The situation here presented is not one where the law under consideration is ambiguous, where courts have to put in harness extrinsic aids such as a look at another statute to disentangle doubts. It is an elementary rule in legal hermeneutics that where the terms of the law are clear, no statutory construction may be permitted. Upon the basic conceptual scheme under which corporations operate, and with Section 77 of the Corporation Law particularly in mind, we find no vagueness in Section 18, as amended by Republic Act 3531. As we view it, by directing attention to Republic Act 1932, Alhambra would seek to create obscurity in the law; and, with that, ask of us a ruling that such obscurity be explained. This, we dare say, cannot be done.

The pari materia rule of statutory construction, in fact, commands that statutes must be harmonized with each other.14 So harmonizing, the conclusion is clear that Section 18 of the Corporation Law, as amended by Republic Act 3531 in reference to extensions of corporate existence, is to be read in the same light as Republic Act 1932. Which means that domestic corporations in general, as with domestic insurance companies, can extend corporate existence only on or before the expiration of the term fixed in their charters.
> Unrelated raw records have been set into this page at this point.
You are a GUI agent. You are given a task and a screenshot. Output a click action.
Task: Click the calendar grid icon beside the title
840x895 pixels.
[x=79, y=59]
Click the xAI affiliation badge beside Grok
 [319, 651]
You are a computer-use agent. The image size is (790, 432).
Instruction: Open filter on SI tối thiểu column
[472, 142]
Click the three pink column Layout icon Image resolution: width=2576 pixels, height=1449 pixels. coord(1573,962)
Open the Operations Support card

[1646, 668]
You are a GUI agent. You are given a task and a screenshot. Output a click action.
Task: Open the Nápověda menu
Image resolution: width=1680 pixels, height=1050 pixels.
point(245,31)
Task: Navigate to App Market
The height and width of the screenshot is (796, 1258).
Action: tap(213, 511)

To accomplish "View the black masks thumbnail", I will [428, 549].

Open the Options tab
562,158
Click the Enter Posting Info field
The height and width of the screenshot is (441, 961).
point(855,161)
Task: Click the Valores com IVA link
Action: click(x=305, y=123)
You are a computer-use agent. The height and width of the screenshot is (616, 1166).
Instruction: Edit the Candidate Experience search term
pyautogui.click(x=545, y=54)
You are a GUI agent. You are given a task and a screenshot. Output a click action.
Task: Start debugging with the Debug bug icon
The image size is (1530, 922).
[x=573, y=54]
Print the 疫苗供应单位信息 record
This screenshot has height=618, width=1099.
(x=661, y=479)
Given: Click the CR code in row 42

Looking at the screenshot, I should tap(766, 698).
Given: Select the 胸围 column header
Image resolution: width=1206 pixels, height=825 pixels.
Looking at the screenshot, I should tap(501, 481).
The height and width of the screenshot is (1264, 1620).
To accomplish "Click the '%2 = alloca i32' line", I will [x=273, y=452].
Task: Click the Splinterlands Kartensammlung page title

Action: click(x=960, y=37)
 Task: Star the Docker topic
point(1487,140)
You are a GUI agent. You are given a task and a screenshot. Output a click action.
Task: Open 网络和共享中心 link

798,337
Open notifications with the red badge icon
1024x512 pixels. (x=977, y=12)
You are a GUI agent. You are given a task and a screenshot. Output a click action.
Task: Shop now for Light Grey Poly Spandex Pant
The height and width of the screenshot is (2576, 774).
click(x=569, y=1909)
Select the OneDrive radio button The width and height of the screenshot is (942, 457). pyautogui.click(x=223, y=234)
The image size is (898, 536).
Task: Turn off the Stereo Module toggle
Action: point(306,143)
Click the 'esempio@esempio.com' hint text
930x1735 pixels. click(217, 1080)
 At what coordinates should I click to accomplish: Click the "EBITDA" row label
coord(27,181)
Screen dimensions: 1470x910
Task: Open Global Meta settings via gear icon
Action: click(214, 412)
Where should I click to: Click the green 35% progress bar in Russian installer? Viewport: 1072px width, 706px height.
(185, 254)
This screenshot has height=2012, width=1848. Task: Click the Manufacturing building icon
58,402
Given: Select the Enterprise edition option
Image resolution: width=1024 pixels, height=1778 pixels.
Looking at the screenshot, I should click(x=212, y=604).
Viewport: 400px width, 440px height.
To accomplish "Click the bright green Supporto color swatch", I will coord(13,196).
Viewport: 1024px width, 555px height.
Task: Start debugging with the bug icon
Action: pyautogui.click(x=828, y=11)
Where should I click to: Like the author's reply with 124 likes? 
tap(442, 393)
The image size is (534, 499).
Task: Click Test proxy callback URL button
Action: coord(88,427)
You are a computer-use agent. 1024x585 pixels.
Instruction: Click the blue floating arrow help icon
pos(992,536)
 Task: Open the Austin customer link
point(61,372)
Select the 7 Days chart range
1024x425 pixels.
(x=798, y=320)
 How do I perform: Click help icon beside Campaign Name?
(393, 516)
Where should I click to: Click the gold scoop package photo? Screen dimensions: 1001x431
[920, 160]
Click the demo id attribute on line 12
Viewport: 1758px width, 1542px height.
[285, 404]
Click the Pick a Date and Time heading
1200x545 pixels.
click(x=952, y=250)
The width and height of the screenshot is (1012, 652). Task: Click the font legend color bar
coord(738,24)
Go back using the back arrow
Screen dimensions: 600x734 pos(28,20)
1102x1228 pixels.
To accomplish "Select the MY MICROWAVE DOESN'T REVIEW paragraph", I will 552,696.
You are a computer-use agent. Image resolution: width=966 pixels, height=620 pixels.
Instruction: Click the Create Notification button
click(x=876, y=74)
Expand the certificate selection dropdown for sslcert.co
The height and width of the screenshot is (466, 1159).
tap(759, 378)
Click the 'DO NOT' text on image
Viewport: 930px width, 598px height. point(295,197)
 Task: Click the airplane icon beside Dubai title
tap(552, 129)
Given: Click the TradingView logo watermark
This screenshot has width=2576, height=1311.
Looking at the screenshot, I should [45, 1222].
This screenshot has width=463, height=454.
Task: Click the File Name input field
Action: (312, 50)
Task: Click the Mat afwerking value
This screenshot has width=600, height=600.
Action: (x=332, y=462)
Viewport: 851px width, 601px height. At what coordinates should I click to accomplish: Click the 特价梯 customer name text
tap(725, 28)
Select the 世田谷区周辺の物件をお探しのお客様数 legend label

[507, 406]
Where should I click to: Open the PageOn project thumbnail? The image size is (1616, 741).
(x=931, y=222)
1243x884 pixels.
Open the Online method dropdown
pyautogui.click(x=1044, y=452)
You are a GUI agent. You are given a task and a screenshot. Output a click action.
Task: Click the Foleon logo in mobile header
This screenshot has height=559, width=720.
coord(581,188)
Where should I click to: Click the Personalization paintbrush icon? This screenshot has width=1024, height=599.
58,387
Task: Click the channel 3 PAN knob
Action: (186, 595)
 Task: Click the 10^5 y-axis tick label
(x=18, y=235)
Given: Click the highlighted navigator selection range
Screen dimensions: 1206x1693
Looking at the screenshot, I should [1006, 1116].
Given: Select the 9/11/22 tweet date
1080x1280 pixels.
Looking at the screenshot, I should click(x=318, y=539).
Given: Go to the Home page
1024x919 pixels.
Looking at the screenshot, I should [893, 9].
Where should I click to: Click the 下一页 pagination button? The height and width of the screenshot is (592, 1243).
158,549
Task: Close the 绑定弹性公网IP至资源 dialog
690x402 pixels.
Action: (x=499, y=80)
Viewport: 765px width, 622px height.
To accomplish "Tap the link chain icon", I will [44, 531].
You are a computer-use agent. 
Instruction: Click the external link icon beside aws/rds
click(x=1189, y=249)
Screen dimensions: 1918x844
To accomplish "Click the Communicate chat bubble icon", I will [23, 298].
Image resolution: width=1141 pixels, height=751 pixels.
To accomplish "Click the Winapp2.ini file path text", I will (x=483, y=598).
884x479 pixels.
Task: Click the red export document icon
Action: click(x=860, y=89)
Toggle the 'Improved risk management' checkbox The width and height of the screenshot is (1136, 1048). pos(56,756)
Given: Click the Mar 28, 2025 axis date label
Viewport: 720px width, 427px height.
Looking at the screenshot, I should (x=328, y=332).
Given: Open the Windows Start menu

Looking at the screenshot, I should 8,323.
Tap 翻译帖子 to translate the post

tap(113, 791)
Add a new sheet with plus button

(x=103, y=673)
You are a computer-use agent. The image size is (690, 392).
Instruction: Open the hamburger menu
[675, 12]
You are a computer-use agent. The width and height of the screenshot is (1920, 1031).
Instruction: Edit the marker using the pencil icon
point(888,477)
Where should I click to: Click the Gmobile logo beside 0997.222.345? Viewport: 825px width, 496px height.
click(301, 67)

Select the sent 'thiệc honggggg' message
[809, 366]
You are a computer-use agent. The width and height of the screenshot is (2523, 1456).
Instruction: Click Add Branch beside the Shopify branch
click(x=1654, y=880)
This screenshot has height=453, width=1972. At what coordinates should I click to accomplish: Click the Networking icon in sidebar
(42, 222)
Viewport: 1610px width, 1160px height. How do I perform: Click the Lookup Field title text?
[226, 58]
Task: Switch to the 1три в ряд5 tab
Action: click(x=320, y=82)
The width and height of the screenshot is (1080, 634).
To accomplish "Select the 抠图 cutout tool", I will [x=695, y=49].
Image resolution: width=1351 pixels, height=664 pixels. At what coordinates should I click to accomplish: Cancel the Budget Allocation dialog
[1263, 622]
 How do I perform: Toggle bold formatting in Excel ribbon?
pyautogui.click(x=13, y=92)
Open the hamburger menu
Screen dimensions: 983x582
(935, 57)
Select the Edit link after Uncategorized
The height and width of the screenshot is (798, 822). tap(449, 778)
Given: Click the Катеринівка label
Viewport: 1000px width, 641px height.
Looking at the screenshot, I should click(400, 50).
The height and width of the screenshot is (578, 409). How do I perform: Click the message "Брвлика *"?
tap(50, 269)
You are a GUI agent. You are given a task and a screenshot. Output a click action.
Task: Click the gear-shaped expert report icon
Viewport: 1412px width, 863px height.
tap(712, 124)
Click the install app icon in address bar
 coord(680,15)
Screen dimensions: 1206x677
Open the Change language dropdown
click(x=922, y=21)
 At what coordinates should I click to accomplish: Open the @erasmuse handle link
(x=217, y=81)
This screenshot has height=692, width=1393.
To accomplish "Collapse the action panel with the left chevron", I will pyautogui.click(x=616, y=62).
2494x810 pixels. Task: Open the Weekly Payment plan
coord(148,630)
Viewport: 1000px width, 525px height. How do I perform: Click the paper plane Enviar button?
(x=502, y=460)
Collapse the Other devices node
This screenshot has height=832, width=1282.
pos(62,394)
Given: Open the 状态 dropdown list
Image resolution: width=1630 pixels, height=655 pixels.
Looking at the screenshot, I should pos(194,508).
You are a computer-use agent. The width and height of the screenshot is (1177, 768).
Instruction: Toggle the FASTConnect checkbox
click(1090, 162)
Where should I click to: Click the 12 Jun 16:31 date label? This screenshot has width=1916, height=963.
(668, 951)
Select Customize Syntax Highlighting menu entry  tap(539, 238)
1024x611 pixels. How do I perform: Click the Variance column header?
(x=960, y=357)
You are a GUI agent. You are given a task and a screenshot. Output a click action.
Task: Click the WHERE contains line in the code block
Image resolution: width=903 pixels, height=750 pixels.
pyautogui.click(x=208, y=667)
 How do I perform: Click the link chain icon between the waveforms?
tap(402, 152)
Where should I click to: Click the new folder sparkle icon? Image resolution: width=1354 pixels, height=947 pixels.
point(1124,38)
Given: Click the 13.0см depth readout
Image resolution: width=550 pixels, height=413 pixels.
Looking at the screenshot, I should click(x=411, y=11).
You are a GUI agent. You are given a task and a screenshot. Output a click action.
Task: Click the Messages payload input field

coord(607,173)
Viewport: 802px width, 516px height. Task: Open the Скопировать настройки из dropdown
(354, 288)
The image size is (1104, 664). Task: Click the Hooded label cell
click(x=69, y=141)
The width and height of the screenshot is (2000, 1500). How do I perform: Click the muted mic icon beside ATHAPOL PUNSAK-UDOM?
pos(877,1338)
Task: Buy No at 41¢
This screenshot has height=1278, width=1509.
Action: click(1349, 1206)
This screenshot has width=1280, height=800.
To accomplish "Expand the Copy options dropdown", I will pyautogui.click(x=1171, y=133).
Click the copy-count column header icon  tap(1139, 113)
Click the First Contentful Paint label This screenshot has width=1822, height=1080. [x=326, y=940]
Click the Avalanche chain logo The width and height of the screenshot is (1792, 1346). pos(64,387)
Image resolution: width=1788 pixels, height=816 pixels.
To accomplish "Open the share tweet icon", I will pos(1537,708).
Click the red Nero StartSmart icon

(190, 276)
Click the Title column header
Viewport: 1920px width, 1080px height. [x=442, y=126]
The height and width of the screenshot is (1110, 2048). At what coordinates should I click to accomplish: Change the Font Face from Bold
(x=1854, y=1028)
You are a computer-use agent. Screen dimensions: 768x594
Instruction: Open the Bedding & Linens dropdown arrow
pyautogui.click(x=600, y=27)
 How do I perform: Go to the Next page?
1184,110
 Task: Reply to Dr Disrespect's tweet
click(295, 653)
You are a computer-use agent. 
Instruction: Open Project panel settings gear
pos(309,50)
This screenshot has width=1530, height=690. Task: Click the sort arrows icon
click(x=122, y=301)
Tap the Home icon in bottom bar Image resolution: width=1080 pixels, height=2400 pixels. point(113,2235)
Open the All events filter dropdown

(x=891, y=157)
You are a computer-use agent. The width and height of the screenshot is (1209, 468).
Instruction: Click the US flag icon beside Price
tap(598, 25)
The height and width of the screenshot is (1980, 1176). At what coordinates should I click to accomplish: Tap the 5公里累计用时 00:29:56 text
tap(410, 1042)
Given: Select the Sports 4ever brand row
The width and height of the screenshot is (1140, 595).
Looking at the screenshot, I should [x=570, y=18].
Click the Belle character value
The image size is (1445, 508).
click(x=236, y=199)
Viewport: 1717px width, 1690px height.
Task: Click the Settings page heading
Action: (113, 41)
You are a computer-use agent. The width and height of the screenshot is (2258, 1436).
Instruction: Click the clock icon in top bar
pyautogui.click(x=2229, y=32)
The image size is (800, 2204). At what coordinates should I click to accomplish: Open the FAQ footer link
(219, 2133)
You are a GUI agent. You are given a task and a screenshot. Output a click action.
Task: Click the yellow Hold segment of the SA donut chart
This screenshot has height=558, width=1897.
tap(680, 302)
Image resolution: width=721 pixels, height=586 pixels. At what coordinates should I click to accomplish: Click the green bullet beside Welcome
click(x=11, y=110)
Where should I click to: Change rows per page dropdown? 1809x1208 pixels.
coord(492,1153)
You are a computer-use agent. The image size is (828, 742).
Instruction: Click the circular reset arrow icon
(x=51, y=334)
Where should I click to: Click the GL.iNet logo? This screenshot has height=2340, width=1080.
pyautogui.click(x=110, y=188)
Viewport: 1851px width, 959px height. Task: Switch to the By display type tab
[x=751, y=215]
5. Alhambra pleads for munificence in interpretation, one which brushes technicalities aside. Bases for this posture are that Republic Act 3531 is a remedial statute, and that extension of corporate life is beneficial to the economy.

Alhambra's stance does not induce assent. Expansive construction is possible only when there is something to expand. At the time of the passage of Republic Act 3531, Alhambra's corporate life had already expired. It had overstepped the limits of its limited existence. No life there is to prolong.

Besides, a new corporation Alhambra Industries, Inc., with but slight change in stockholdings15 has already been established. Its purpose is to carry on, and it actually does carry on,16 the business of the dissolved entity. The beneficial-effects argument is off the mark.

The way the whole case shapes up then, the only possible drawbacks of Alhambra might be that, instead of the new corporation (Alhambra Industries, Inc.) being written off, the old one (Alhambra Cigar & Cigarette Manufacturing Company, Inc.) has to be wound up; and that the old corporate name cannot be retained fully in its exact form.17 What is important though is that the word Alhambra, the name that counts [it has goodwill], remains.

FOR THE REASONS GIVEN, the ruling of the Securities and Exchange Commission of November 18, 1963, and its order of September 8, 1964, both here under review, are hereby affirmed.

Costs against petitioner Alhambra Cigar & Cigarette Manufacturing Company, Inc. So ordered.